> Work request: Here are the records. Print them all exactly.
─── Given records ───
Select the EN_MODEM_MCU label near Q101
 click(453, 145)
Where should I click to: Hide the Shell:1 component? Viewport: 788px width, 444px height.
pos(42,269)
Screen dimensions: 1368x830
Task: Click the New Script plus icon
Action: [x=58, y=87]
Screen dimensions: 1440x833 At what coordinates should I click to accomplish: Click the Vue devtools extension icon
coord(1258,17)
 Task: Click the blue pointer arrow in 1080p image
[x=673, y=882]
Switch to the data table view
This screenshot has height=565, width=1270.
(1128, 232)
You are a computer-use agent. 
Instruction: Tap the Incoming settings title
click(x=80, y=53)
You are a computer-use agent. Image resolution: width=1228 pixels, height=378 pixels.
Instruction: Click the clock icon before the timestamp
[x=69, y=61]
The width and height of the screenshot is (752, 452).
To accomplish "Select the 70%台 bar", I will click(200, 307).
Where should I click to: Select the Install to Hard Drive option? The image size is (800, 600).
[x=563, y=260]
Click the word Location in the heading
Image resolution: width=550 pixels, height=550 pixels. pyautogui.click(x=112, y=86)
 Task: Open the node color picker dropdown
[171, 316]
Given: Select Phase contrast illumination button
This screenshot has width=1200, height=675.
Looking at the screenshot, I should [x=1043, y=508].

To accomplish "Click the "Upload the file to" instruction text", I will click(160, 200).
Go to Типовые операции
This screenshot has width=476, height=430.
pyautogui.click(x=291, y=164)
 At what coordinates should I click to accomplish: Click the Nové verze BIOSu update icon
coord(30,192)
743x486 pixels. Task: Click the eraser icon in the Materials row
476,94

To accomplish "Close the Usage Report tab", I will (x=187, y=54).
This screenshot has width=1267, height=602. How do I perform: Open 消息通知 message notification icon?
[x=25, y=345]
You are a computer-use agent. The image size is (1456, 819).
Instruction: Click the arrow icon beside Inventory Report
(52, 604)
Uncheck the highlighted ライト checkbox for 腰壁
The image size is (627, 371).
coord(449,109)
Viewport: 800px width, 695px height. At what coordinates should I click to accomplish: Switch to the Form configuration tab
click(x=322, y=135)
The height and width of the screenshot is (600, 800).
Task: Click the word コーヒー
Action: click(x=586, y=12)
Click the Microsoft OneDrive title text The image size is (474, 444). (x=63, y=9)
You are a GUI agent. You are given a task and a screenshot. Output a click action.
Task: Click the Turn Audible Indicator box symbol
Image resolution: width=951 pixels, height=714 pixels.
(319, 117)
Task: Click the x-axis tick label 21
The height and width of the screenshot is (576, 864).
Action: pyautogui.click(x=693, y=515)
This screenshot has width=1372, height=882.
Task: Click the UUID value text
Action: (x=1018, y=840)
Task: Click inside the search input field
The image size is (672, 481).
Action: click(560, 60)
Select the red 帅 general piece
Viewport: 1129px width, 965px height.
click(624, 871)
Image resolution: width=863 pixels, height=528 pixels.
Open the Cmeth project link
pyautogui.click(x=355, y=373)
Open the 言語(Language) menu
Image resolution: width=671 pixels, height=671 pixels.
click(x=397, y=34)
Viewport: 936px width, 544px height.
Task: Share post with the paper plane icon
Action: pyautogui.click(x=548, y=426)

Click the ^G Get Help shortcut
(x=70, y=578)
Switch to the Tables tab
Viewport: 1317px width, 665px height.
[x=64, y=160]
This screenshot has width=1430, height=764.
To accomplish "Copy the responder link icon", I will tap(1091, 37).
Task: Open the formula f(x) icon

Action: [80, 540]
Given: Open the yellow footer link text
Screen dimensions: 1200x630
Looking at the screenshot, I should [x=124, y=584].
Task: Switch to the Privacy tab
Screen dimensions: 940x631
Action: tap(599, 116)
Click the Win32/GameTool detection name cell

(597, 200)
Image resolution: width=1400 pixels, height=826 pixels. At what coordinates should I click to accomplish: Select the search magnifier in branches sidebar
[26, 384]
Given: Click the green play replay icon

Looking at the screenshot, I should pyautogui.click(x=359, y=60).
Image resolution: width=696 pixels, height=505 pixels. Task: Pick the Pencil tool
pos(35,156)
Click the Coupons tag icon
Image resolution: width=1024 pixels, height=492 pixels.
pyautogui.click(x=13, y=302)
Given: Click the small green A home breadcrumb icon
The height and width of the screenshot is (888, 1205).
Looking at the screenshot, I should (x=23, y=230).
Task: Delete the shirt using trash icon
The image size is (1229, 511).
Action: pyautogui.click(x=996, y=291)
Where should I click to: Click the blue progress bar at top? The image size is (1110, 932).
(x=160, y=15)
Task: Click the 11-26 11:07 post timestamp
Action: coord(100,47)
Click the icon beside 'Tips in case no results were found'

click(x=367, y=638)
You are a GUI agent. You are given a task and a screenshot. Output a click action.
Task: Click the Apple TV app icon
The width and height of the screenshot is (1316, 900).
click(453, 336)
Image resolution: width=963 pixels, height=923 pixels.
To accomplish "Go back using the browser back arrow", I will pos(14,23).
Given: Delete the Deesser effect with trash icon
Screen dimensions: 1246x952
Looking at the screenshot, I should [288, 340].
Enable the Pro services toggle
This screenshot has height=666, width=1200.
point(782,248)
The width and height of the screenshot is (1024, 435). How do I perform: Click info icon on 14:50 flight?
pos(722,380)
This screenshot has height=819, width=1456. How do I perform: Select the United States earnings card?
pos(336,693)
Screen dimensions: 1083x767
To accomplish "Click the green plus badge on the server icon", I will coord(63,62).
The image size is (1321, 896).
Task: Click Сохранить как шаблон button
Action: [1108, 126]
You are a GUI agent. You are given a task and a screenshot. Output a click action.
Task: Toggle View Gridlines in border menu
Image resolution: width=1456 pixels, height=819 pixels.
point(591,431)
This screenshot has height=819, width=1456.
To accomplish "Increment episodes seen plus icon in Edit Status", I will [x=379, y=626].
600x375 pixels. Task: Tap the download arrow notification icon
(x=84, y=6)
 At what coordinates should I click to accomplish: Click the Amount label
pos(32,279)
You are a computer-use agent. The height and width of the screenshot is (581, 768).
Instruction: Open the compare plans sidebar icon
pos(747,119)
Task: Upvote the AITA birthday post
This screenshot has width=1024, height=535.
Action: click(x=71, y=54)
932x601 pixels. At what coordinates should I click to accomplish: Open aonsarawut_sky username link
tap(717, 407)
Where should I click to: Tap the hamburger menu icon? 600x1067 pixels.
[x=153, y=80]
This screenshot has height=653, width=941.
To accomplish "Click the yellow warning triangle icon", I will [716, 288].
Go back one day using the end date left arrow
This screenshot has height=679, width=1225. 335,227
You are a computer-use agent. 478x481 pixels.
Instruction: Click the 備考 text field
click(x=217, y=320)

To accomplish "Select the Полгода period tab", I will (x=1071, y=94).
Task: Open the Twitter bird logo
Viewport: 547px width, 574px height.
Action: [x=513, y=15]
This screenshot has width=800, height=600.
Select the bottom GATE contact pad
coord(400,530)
───
> Answer box:
Select the EN_MODEM_MCU label near Q101
 click(453, 145)
Where should I click to: Hide the Shell:1 component? Viewport: 788px width, 444px height.
pos(42,269)
Screen dimensions: 1368x830
Task: Click the New Script plus icon
Action: [x=58, y=87]
Screen dimensions: 1440x833 At what coordinates should I click to accomplish: Click the Vue devtools extension icon
coord(1258,17)
 Task: Click the blue pointer arrow in 1080p image
[x=673, y=882]
Switch to the data table view
This screenshot has height=565, width=1270.
(1128, 232)
You are a computer-use agent. 
Instruction: Tap the Incoming settings title
click(x=80, y=53)
You are a computer-use agent. Image resolution: width=1228 pixels, height=378 pixels.
Instruction: Click the clock icon before the timestamp
[x=69, y=61]
The width and height of the screenshot is (752, 452).
To accomplish "Select the 70%台 bar", I will click(200, 307).
Where should I click to: Select the Install to Hard Drive option? The image size is (800, 600).
[x=563, y=260]
Click the word Location in the heading
Image resolution: width=550 pixels, height=550 pixels. pyautogui.click(x=112, y=86)
 Task: Open the node color picker dropdown
[171, 316]
Given: Select Phase contrast illumination button
This screenshot has width=1200, height=675.
Looking at the screenshot, I should [x=1043, y=508].

To accomplish "Click the "Upload the file to" instruction text", I will click(160, 200).
Go to Типовые операции
This screenshot has width=476, height=430.
pyautogui.click(x=291, y=164)
 At what coordinates should I click to accomplish: Click the Nové verze BIOSu update icon
coord(30,192)
743x486 pixels. Task: Click the eraser icon in the Materials row
476,94

To accomplish "Close the Usage Report tab", I will (x=187, y=54).
This screenshot has width=1267, height=602. How do I perform: Open 消息通知 message notification icon?
[x=25, y=345]
You are a computer-use agent. The image size is (1456, 819).
Instruction: Click the arrow icon beside Inventory Report
(52, 604)
Uncheck the highlighted ライト checkbox for 腰壁
The image size is (627, 371).
coord(449,109)
Viewport: 800px width, 695px height. At what coordinates should I click to accomplish: Switch to the Form configuration tab
click(x=322, y=135)
The height and width of the screenshot is (600, 800).
Task: Click the word コーヒー
Action: click(x=586, y=12)
Click the Microsoft OneDrive title text The image size is (474, 444). (x=63, y=9)
You are a GUI agent. You are given a task and a screenshot. Output a click action.
Task: Click the Turn Audible Indicator box symbol
Image resolution: width=951 pixels, height=714 pixels.
(319, 117)
Task: Click the x-axis tick label 21
The height and width of the screenshot is (576, 864).
Action: pyautogui.click(x=693, y=515)
This screenshot has width=1372, height=882.
Task: Click the UUID value text
Action: (x=1018, y=840)
Task: Click inside the search input field
The image size is (672, 481).
Action: click(560, 60)
Select the red 帅 general piece
Viewport: 1129px width, 965px height.
click(624, 871)
Image resolution: width=863 pixels, height=528 pixels.
Open the Cmeth project link
pyautogui.click(x=355, y=373)
Open the 言語(Language) menu
Image resolution: width=671 pixels, height=671 pixels.
click(x=397, y=34)
Viewport: 936px width, 544px height.
Task: Share post with the paper plane icon
Action: pyautogui.click(x=548, y=426)

Click the ^G Get Help shortcut
(x=70, y=578)
Switch to the Tables tab
Viewport: 1317px width, 665px height.
[x=64, y=160]
This screenshot has width=1430, height=764.
To accomplish "Copy the responder link icon", I will tap(1091, 37).
Task: Open the formula f(x) icon

Action: [80, 540]
Given: Open the yellow footer link text
Screen dimensions: 1200x630
Looking at the screenshot, I should [x=124, y=584].
Task: Switch to the Privacy tab
Screen dimensions: 940x631
Action: tap(599, 116)
Click the Win32/GameTool detection name cell

(597, 200)
Image resolution: width=1400 pixels, height=826 pixels. At what coordinates should I click to accomplish: Select the search magnifier in branches sidebar
[26, 384]
Given: Click the green play replay icon

Looking at the screenshot, I should pyautogui.click(x=359, y=60).
Image resolution: width=696 pixels, height=505 pixels. Task: Pick the Pencil tool
pos(35,156)
Click the Coupons tag icon
Image resolution: width=1024 pixels, height=492 pixels.
pyautogui.click(x=13, y=302)
Given: Click the small green A home breadcrumb icon
The height and width of the screenshot is (888, 1205).
Looking at the screenshot, I should (x=23, y=230).
Task: Delete the shirt using trash icon
The image size is (1229, 511).
Action: pyautogui.click(x=996, y=291)
Where should I click to: Click the blue progress bar at top? The image size is (1110, 932).
(x=160, y=15)
Task: Click the 11-26 11:07 post timestamp
Action: coord(100,47)
Click the icon beside 'Tips in case no results were found'

click(x=367, y=638)
You are a GUI agent. You are given a task and a screenshot. Output a click action.
Task: Click the Apple TV app icon
The width and height of the screenshot is (1316, 900).
click(453, 336)
Image resolution: width=963 pixels, height=923 pixels.
To accomplish "Go back using the browser back arrow", I will pos(14,23).
Given: Delete the Deesser effect with trash icon
Screen dimensions: 1246x952
Looking at the screenshot, I should [288, 340].
Enable the Pro services toggle
This screenshot has height=666, width=1200.
point(782,248)
The width and height of the screenshot is (1024, 435). How do I perform: Click info icon on 14:50 flight?
pos(722,380)
This screenshot has height=819, width=1456. How do I perform: Select the United States earnings card?
pos(336,693)
Screen dimensions: 1083x767
To accomplish "Click the green plus badge on the server icon", I will coord(63,62).
The image size is (1321, 896).
Task: Click Сохранить как шаблон button
Action: [1108, 126]
You are a GUI agent. You are given a task and a screenshot. Output a click action.
Task: Toggle View Gridlines in border menu
Image resolution: width=1456 pixels, height=819 pixels.
point(591,431)
This screenshot has height=819, width=1456.
To accomplish "Increment episodes seen plus icon in Edit Status", I will [x=379, y=626].
600x375 pixels. Task: Tap the download arrow notification icon
(x=84, y=6)
 At what coordinates should I click to accomplish: Click the Amount label
pos(32,279)
You are a computer-use agent. The height and width of the screenshot is (581, 768).
Instruction: Open the compare plans sidebar icon
pos(747,119)
Task: Upvote the AITA birthday post
This screenshot has width=1024, height=535.
Action: click(x=71, y=54)
932x601 pixels. At what coordinates should I click to accomplish: Open aonsarawut_sky username link
tap(717, 407)
Where should I click to: Tap the hamburger menu icon? 600x1067 pixels.
[x=153, y=80]
This screenshot has height=653, width=941.
To accomplish "Click the yellow warning triangle icon", I will [716, 288].
Go back one day using the end date left arrow
This screenshot has height=679, width=1225. 335,227
You are a computer-use agent. 478x481 pixels.
Instruction: Click the 備考 text field
click(x=217, y=320)

To accomplish "Select the Полгода period tab", I will (x=1071, y=94).
Task: Open the Twitter bird logo
Viewport: 547px width, 574px height.
Action: [x=513, y=15]
This screenshot has width=800, height=600.
Select the bottom GATE contact pad
coord(400,530)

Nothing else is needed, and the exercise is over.